(Saved data entries)

==================================================

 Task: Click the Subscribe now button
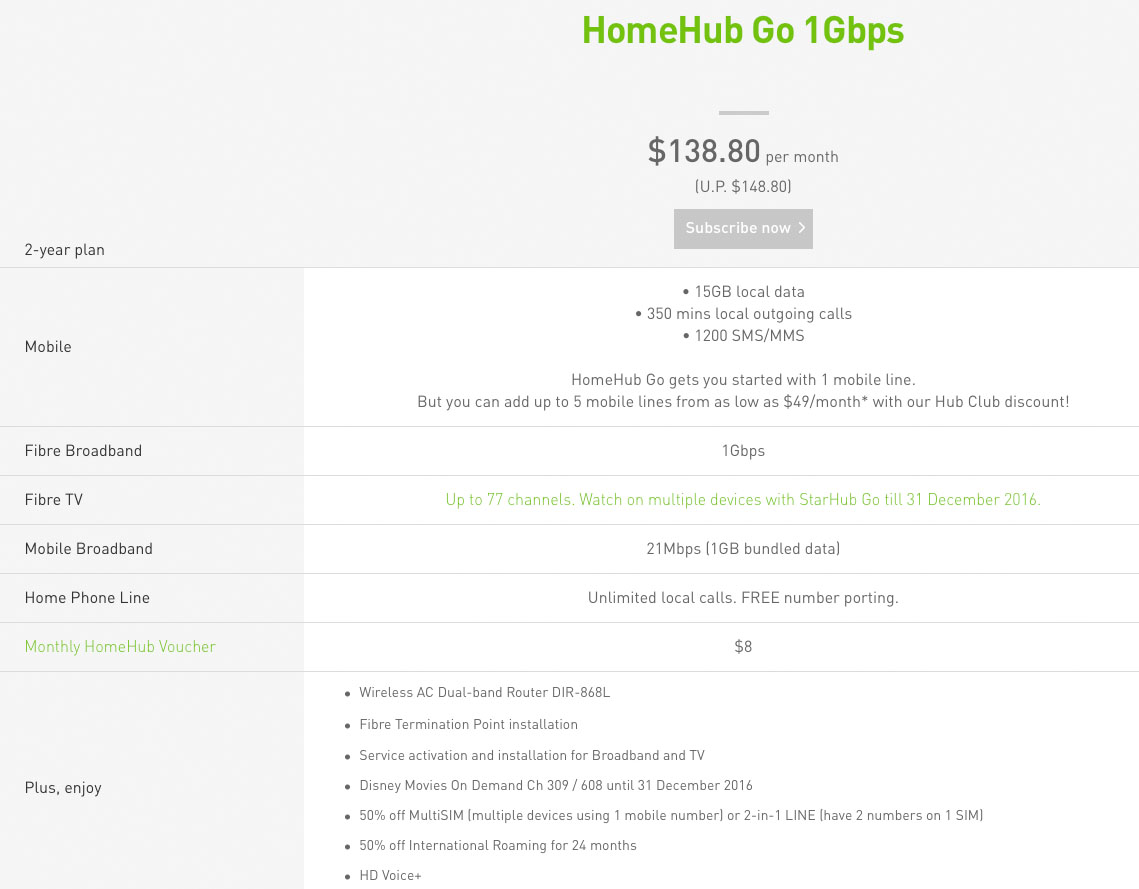(743, 229)
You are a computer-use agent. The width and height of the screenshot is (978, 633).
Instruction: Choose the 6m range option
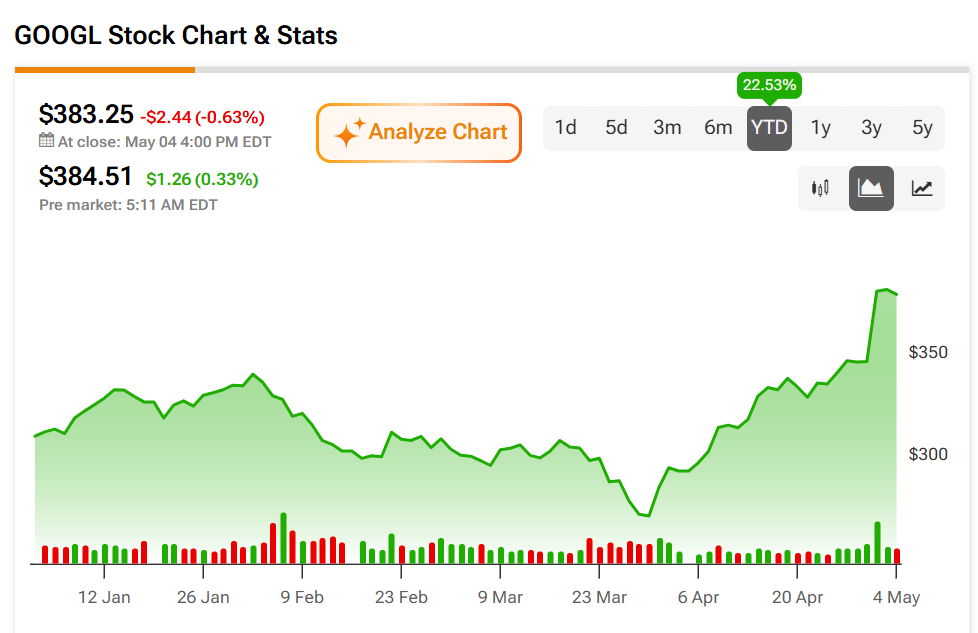718,128
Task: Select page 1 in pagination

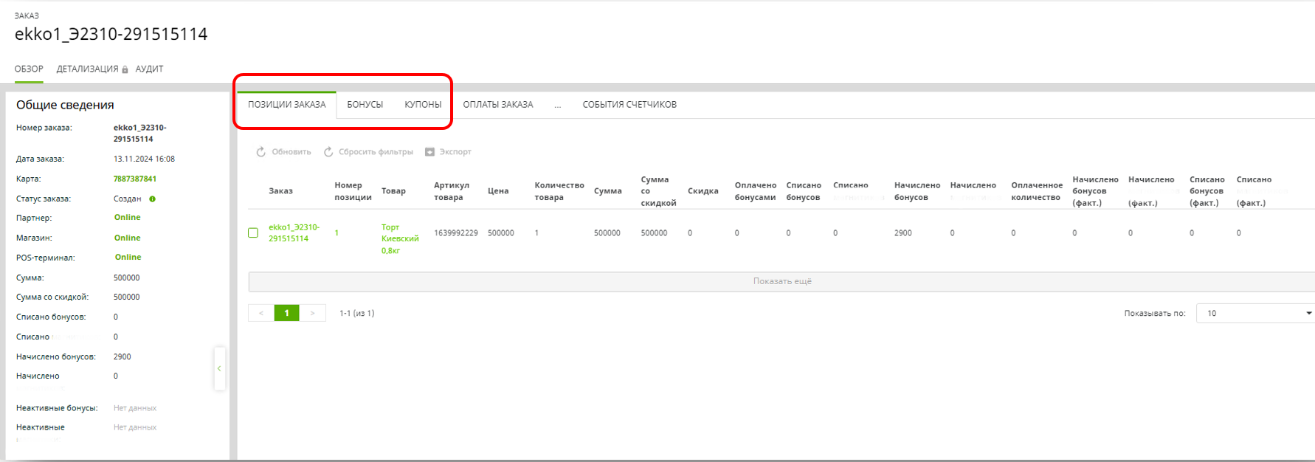Action: 287,313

==================================================

The reply should repeat the data in full, exactly as given, and contain no pictures.

TASK ANSWER >>
 Task: Click the Subscribe now button
(743, 229)
You are a computer-use agent. The width and height of the screenshot is (978, 633).
Instruction: Choose the 6m range option
718,128
Task: Select page 1 in pagination

Action: 287,313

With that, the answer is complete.